The proposed algorithm’s flowchart

(iii) Distance from \(\mathbb {ORR}\) (\(\mathbb {DORR}_{i} \)): In the proposed work, our motive is to choose the \(\mathbb{R}\mathbb{P}\)s with least hop count. Thus we try to reduce the multi-hop communication which saves a considerable amount of energy leading to an increase in network lifetime. Thus, the placements of \(\mathbb{R}\mathbb{P}\)s are not very near or far from the \(\mathbb {ORR}\) it may be somehow closer to the \(\mathbb {ORR}\). Therefore, the cost function value of the \(\mathbb{R}\mathbb{P}\) is assigned minimum when the \(\mathbb{R}\mathbb{P}\) is the least distance from \(\mathbb {ORR}\) which we represented mathematically in Equation (9).

$$\begin{aligned} \mathbb{C}\mathbb{T}(i) \propto \ \mathbb {DORR}_{i} \end{aligned}$$

(9)

(iv) The numbers of \(\mathbb{S}\mathbb{N}\)s handled, \(\mathbb {SNH}_{i}\): In our proposed work, we consider the delay bound path so some \(\mathbb{S}\mathbb{N}\) convey their data to the \(\mathbb{R}\mathbb{P}\) via multiple-hop. Thus, we aim to select the \(\mathbb{R}\mathbb{P}\) from the potential \(\mathbb{R}\mathbb{P}\)s which have the minimum number of multi-hop communication. The relationship between \(\mathbb{C}\mathbb{T}\)(i) and the maximum number of \(\mathbb{S}\mathbb{N}s\) handled \(\mathbb {SNH}_i\) may be expressed mathematically in Equation (10).

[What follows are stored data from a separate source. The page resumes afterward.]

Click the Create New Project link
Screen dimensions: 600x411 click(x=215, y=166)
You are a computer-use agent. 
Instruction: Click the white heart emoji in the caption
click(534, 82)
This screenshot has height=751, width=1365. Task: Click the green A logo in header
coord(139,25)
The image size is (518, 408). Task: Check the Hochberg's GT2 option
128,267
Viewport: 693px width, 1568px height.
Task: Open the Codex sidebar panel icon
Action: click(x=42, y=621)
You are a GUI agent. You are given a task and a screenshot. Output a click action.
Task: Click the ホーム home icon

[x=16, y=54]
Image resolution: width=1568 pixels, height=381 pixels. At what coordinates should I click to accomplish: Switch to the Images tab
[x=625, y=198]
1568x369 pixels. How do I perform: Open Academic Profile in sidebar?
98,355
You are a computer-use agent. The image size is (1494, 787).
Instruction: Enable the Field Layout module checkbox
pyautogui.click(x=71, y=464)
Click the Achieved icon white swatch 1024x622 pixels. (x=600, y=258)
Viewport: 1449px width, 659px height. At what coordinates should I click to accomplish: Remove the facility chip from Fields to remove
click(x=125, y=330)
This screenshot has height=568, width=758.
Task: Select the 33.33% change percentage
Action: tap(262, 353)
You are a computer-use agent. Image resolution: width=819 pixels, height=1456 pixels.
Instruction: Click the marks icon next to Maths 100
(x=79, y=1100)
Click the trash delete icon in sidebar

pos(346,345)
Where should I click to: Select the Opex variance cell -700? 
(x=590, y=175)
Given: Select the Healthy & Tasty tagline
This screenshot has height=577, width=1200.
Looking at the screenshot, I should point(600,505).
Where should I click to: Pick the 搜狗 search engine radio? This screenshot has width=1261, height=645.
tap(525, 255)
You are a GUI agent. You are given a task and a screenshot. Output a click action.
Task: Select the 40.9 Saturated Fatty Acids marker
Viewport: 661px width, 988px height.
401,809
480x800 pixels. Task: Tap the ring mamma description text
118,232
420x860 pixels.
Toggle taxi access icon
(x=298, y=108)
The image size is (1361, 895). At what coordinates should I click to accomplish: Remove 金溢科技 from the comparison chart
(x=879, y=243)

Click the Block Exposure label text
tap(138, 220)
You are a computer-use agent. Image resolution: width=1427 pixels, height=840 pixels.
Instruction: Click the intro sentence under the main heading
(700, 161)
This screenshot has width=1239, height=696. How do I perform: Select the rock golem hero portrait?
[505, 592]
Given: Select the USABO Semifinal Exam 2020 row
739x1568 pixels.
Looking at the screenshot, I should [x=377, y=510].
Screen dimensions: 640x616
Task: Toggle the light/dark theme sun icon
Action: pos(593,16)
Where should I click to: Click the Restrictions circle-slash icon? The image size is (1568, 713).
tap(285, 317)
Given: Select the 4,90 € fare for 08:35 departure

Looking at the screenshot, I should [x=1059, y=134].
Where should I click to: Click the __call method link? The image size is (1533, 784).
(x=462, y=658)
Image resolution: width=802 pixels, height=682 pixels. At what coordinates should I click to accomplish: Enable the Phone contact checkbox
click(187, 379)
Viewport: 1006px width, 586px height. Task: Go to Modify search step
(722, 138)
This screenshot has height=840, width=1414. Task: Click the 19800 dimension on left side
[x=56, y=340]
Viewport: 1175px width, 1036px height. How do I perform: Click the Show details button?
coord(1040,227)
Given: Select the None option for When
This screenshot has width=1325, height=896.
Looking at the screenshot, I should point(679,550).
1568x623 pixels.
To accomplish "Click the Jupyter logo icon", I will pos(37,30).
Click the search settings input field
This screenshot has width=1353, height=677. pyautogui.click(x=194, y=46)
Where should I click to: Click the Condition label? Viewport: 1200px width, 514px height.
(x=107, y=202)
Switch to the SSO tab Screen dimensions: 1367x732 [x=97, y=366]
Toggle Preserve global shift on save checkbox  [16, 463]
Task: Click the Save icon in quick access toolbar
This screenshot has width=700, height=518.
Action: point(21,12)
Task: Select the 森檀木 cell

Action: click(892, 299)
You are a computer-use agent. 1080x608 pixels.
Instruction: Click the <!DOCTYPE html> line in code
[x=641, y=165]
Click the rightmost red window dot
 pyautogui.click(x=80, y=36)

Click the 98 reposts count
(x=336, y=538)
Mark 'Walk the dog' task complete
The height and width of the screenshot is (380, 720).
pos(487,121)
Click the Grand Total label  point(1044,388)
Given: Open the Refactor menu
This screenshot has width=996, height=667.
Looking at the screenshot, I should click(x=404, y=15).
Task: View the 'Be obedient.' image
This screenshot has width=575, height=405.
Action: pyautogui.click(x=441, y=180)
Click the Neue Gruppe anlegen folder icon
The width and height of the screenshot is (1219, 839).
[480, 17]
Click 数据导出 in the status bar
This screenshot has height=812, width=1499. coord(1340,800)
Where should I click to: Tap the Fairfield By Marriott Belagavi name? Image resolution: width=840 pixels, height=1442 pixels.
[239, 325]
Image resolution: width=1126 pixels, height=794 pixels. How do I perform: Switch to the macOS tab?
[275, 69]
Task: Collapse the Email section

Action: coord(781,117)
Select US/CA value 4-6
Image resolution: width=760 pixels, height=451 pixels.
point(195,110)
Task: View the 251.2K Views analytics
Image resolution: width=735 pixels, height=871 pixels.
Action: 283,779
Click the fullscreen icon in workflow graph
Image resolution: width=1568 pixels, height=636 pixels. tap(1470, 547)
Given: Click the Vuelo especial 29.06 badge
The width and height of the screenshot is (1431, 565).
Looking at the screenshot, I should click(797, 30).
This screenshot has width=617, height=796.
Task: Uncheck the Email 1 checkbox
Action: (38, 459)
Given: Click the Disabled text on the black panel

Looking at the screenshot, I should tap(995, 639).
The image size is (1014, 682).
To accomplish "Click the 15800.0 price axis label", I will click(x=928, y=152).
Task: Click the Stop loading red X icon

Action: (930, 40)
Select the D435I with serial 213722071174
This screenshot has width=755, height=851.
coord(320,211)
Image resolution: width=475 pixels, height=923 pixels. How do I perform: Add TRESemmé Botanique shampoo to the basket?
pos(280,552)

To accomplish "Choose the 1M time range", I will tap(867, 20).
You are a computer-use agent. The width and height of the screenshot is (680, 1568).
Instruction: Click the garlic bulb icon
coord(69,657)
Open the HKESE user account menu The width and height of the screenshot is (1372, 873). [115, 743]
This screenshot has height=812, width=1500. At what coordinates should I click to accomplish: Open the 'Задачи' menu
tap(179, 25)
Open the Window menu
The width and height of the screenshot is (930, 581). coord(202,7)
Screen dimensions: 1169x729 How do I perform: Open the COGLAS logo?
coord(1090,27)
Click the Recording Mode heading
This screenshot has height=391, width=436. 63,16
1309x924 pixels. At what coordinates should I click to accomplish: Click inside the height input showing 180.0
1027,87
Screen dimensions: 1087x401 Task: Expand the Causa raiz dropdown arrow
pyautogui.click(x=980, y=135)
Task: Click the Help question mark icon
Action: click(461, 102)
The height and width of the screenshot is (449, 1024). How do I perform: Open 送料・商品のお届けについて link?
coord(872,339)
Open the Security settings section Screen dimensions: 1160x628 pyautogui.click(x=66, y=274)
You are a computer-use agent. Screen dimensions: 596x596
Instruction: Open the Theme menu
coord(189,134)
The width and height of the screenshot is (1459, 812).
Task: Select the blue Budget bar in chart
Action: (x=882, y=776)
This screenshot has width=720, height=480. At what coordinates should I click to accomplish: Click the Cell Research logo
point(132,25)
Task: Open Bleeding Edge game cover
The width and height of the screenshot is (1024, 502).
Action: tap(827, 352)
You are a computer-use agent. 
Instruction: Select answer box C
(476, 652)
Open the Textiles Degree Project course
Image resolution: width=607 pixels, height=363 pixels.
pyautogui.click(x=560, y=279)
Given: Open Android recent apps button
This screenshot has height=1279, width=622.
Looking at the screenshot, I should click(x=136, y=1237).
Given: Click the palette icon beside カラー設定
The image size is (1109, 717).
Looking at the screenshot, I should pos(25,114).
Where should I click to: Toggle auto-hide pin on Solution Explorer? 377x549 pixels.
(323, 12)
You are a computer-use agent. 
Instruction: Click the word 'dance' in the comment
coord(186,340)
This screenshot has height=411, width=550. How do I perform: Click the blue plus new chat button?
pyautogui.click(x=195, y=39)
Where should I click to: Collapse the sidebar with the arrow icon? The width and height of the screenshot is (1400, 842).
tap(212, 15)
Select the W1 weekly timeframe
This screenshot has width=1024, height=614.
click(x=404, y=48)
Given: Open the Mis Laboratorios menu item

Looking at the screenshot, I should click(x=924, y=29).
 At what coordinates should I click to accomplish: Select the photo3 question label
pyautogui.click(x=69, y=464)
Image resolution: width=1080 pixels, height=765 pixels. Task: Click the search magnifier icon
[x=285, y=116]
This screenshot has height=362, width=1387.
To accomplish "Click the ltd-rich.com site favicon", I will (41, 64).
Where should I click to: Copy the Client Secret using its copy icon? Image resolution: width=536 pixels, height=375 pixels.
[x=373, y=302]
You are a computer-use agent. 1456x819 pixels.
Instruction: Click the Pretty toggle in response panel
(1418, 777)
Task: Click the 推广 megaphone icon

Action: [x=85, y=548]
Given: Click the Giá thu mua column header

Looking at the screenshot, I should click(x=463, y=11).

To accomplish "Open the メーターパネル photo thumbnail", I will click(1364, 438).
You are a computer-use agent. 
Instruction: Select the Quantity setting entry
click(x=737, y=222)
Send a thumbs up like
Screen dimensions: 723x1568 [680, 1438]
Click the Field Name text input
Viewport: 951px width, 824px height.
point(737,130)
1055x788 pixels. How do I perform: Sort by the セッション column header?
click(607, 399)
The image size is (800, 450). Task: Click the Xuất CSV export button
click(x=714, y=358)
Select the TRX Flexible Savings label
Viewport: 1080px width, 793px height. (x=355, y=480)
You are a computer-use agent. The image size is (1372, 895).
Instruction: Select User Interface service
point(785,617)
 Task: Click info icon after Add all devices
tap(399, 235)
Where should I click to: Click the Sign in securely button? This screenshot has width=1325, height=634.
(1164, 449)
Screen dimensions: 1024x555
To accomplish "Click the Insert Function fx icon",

$$\begin{aligned} \mathbb{C}\mathbb{T}(i) \propto \frac{1}{\mathbb {SNH}_i} \end{aligned}$$

(10)

To create a single cost function, we must combine all of the parameters stated in equations (7),(8),(9), and (10). Furthermore, because each of these metrics has a distinct range, they must all be normalized. For the normalization, the range of the metrics is taken from 0 to 1. The normalized value is described as follows.

$$\begin{aligned} \mathbb {DCSN}_i^{'}= & {} \frac{|\mathbb {DCSN}_i|}{maximum(|\mathbb {DCSN}|)} \end{aligned}$$

(11)

$$\begin{aligned} \mathbb {AVG}(\mathbb {DTL}_i)^{'}= & {} \frac{\mathbb {AVG}(\mathbb {DTL}_i)}{maximum(\mathbb {AVG}(\mathbb {DTL}))} \end{aligned}$$

(12)

$$\begin{aligned} \mathbb {DORR}_i^{'}= & {} \frac{\mathbb {DORR}_i}{maximum(\mathbb {DORR})} \end{aligned}$$

(13)

$$\begin{aligned} \mathbb {SNH}_i^{'}= & {} \frac{\mathbb {SNH}_i}{maximum(\mathbb {SNH})} \end{aligned}$$

(14)

Now, bringing the equations (11),(12),(13) and (14) together, we get Equation (15).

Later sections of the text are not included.